The records –
=== Begin Enclosure ===
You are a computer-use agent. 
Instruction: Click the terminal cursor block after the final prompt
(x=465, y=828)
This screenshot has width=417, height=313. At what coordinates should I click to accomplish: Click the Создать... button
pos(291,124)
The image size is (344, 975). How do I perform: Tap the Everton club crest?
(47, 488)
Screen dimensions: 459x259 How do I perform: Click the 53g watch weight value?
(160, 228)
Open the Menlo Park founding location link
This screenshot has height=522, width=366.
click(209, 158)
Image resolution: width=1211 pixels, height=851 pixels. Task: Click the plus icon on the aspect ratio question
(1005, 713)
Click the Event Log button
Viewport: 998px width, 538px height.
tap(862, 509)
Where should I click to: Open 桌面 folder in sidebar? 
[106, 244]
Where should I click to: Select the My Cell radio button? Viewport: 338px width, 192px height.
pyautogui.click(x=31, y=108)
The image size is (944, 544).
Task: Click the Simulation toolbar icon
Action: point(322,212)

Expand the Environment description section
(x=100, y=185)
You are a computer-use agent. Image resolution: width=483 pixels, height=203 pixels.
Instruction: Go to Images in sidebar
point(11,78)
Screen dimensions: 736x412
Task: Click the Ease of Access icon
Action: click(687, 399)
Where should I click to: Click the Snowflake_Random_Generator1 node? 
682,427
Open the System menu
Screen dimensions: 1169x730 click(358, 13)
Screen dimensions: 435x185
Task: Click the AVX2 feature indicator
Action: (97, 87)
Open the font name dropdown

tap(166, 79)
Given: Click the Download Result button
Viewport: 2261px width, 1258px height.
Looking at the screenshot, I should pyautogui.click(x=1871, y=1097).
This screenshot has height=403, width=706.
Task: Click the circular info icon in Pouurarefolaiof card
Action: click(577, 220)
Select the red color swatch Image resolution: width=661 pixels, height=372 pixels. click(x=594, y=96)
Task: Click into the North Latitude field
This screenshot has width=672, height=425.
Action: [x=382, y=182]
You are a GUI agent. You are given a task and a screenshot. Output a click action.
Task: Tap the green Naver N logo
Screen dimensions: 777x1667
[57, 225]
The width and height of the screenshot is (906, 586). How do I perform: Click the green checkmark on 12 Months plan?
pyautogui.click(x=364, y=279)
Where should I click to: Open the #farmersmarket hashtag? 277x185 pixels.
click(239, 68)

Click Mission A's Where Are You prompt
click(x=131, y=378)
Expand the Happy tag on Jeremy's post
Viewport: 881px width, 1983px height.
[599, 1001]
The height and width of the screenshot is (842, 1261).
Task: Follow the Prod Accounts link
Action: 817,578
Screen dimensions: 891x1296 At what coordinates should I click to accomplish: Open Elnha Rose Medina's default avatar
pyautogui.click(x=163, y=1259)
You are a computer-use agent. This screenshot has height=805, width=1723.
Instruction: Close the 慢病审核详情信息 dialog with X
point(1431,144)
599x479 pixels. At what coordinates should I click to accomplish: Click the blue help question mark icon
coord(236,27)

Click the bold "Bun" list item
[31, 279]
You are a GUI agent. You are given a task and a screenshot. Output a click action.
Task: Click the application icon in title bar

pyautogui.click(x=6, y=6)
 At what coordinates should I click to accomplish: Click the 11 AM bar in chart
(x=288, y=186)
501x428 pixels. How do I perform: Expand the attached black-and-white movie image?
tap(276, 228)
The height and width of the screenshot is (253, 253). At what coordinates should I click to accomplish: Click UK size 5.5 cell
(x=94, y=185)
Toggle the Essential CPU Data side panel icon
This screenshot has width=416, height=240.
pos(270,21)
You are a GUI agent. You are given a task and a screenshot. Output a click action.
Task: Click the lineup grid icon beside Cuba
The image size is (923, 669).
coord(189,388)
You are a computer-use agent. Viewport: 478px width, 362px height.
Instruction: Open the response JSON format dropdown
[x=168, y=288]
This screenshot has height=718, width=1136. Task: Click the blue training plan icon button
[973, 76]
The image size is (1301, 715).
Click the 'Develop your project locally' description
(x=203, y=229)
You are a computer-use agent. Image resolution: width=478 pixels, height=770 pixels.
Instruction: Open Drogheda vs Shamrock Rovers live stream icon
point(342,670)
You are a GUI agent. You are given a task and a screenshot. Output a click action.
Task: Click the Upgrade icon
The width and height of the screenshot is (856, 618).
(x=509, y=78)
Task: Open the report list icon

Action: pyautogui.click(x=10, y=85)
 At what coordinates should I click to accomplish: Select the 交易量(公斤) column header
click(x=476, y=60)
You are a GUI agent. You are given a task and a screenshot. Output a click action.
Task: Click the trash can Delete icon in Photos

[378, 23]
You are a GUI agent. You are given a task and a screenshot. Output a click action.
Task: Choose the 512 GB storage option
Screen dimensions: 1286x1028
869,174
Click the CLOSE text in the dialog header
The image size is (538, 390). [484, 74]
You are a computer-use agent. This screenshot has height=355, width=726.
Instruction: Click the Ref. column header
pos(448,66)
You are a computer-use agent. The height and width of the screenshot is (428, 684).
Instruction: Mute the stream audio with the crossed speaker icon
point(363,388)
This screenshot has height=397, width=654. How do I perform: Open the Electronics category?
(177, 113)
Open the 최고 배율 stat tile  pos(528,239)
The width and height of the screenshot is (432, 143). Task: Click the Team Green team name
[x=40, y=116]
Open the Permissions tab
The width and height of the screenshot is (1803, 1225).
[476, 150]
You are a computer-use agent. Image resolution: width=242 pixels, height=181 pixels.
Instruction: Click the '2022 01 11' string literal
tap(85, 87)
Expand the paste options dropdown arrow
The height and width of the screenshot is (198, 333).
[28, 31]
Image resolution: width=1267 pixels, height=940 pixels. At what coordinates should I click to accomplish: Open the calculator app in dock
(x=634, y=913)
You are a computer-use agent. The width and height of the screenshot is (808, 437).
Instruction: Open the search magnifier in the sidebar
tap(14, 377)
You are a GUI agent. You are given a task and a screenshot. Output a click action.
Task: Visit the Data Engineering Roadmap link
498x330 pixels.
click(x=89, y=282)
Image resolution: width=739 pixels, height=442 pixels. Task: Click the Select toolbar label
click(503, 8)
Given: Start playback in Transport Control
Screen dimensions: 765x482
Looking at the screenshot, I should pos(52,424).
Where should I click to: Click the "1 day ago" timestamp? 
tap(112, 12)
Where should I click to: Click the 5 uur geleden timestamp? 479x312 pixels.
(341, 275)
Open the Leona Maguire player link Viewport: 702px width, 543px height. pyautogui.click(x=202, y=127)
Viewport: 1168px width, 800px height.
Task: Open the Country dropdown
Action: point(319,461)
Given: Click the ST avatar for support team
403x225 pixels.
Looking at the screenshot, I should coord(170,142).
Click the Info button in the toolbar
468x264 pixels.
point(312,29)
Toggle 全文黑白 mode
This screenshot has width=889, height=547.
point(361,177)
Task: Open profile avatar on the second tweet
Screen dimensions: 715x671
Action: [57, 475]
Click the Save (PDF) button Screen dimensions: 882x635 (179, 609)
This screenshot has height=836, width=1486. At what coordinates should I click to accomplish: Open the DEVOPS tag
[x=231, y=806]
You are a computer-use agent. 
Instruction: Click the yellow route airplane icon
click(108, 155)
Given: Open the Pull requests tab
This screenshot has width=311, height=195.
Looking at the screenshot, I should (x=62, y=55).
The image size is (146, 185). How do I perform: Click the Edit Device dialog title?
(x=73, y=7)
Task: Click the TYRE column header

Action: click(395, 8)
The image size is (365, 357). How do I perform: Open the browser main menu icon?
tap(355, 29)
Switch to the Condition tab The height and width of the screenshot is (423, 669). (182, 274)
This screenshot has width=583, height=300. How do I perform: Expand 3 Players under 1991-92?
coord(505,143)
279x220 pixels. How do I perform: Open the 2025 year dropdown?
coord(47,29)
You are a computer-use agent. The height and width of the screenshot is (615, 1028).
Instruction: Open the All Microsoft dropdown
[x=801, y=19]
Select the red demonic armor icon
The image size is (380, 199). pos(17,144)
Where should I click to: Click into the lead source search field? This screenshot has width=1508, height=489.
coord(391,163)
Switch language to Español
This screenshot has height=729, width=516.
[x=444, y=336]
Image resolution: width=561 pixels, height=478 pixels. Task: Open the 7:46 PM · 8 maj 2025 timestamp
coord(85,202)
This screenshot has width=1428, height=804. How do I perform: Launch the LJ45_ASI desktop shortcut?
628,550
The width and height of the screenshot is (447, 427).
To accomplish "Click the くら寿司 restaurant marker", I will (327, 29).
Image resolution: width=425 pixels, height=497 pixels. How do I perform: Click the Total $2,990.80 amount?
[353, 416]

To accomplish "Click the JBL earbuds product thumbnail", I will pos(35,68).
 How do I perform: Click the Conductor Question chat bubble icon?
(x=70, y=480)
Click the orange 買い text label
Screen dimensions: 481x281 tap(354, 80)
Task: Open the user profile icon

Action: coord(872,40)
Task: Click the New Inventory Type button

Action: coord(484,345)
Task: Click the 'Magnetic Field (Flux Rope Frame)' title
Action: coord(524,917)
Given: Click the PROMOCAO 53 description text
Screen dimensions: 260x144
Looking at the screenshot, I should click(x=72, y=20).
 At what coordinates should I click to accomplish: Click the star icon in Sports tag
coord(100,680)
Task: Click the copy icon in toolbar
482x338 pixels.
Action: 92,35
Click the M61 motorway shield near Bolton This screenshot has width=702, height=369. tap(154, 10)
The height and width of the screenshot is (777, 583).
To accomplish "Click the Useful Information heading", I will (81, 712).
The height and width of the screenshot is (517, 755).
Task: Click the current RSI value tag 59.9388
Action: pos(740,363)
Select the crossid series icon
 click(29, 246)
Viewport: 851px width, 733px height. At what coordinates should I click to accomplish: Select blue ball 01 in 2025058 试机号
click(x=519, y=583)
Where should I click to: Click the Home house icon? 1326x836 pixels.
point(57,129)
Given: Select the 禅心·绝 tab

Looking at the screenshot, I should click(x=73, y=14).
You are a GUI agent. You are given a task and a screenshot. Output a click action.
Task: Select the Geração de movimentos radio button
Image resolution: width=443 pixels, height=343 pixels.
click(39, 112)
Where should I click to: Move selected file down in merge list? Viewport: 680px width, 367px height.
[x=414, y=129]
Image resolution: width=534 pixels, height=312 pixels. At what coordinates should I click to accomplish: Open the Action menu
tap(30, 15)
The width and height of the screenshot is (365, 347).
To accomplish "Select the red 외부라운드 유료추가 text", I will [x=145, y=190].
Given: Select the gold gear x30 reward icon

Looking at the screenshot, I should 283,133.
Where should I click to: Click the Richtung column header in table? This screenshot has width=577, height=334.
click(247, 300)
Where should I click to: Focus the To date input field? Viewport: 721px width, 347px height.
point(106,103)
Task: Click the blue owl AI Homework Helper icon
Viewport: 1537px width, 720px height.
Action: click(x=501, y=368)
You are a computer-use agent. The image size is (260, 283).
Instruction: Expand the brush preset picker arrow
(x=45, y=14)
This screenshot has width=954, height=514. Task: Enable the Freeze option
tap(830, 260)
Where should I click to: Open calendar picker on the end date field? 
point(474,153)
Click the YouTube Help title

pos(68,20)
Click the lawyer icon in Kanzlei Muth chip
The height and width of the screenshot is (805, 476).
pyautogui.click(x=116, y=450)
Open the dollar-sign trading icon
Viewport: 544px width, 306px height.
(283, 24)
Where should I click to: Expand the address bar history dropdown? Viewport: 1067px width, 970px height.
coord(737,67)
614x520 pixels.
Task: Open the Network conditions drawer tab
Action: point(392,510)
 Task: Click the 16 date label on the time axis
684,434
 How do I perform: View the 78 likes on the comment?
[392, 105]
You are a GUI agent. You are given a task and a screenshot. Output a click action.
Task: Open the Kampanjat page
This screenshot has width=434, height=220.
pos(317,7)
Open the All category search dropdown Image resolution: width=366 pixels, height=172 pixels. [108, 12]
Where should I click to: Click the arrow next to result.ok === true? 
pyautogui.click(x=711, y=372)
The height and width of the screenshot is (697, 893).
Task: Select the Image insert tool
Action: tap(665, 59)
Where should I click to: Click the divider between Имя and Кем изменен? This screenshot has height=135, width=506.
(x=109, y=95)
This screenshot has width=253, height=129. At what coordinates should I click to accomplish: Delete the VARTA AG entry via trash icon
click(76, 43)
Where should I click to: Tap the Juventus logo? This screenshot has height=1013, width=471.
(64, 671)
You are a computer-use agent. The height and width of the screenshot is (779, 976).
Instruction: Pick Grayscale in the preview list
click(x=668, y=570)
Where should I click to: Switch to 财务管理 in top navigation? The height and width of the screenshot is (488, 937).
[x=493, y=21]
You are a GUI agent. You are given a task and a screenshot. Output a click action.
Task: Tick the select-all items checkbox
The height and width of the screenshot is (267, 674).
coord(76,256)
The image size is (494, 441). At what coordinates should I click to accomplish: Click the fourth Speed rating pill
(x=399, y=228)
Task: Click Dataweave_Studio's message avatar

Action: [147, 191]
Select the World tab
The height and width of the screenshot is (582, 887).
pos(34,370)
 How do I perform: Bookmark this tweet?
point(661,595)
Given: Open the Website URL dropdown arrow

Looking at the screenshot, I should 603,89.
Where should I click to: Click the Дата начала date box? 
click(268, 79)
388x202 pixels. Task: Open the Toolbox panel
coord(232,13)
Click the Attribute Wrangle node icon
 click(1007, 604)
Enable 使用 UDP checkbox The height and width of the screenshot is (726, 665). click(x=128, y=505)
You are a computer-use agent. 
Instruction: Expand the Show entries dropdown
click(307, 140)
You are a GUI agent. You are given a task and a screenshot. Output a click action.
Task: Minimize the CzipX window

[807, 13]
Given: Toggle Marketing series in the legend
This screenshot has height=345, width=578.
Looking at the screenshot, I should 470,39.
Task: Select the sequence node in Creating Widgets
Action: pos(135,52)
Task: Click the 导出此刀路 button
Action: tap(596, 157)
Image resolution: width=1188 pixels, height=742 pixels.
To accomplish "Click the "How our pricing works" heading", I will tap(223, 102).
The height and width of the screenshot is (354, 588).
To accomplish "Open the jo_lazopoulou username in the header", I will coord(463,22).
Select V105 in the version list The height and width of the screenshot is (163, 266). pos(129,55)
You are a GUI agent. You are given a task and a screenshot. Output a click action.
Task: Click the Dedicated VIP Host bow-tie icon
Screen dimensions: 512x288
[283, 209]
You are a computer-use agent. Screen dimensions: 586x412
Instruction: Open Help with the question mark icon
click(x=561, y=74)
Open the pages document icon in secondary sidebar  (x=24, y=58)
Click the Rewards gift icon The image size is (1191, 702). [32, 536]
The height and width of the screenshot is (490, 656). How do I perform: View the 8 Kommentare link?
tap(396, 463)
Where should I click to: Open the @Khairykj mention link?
=== End Enclosure ===
Work required – Work out how many lines in the records hold the word "checkbox", and answer with that number alone.

Your solution – 2